──────── Page text ────────

Prior to the current war, Gaza had 150 small-scale desalination plants to produce potable water.  By mid-October 2023, Israeli missile attacks destroyed the drinking water desalination plants; and its almost total blockade cut off fuel to run the other water treatment plants, as well as metal parts to repair them.  Gaza’s drinking water production capacity dropped to just 5 percent of typical levels,

With no power to run Gaza’s five wastewater treatment plants, sewage has flowed freely through the streets, causing a record increase in cases of diarrheal illnesses.  By December 2023, cases of diarrhea among children under 5 in Gaza jumped 2000%, because of which children under five are over 20 times more likely to die than from Israeli military violence.

More than three quarters of Gaza’s 2.2 million people are internally displaced to southern Gaza and, even there, continually forced to re-locate because of Israeli bombing.  In some of the most overcrowded shelters in southern Gaza there is one toilet per 600 internally displaced persons and little to no running water.

──────── Entries ────────

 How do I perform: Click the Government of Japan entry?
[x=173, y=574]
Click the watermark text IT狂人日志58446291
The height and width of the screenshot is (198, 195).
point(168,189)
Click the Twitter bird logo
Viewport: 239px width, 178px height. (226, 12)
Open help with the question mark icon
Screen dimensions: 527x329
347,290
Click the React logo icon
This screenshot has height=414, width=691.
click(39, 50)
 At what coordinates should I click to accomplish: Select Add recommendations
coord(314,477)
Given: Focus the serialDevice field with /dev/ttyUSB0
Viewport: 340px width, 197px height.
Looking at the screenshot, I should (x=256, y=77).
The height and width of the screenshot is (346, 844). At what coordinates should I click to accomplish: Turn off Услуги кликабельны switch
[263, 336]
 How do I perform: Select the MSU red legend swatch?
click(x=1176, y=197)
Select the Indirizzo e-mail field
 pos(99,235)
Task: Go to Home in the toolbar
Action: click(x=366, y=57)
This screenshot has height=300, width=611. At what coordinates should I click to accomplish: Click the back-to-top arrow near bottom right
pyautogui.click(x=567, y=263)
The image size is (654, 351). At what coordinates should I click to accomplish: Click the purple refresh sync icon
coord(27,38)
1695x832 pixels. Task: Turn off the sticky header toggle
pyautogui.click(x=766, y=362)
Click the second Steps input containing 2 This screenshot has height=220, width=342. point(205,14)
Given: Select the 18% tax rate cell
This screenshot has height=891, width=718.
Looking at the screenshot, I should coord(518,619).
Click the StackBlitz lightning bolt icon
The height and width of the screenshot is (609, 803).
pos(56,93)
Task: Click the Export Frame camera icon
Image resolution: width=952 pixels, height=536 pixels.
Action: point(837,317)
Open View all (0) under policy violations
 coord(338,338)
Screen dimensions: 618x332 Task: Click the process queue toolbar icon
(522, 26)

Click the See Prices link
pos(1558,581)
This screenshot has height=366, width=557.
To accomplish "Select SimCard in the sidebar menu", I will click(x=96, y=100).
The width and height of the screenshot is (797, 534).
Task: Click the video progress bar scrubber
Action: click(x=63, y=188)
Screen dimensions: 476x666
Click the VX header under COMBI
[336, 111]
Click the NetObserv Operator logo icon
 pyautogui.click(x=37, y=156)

────────

Required work ▸ According to the passage on Gaza's water supply, how many small-scale desalination plants did Gaza have before the current war?

Correct output ▸ 150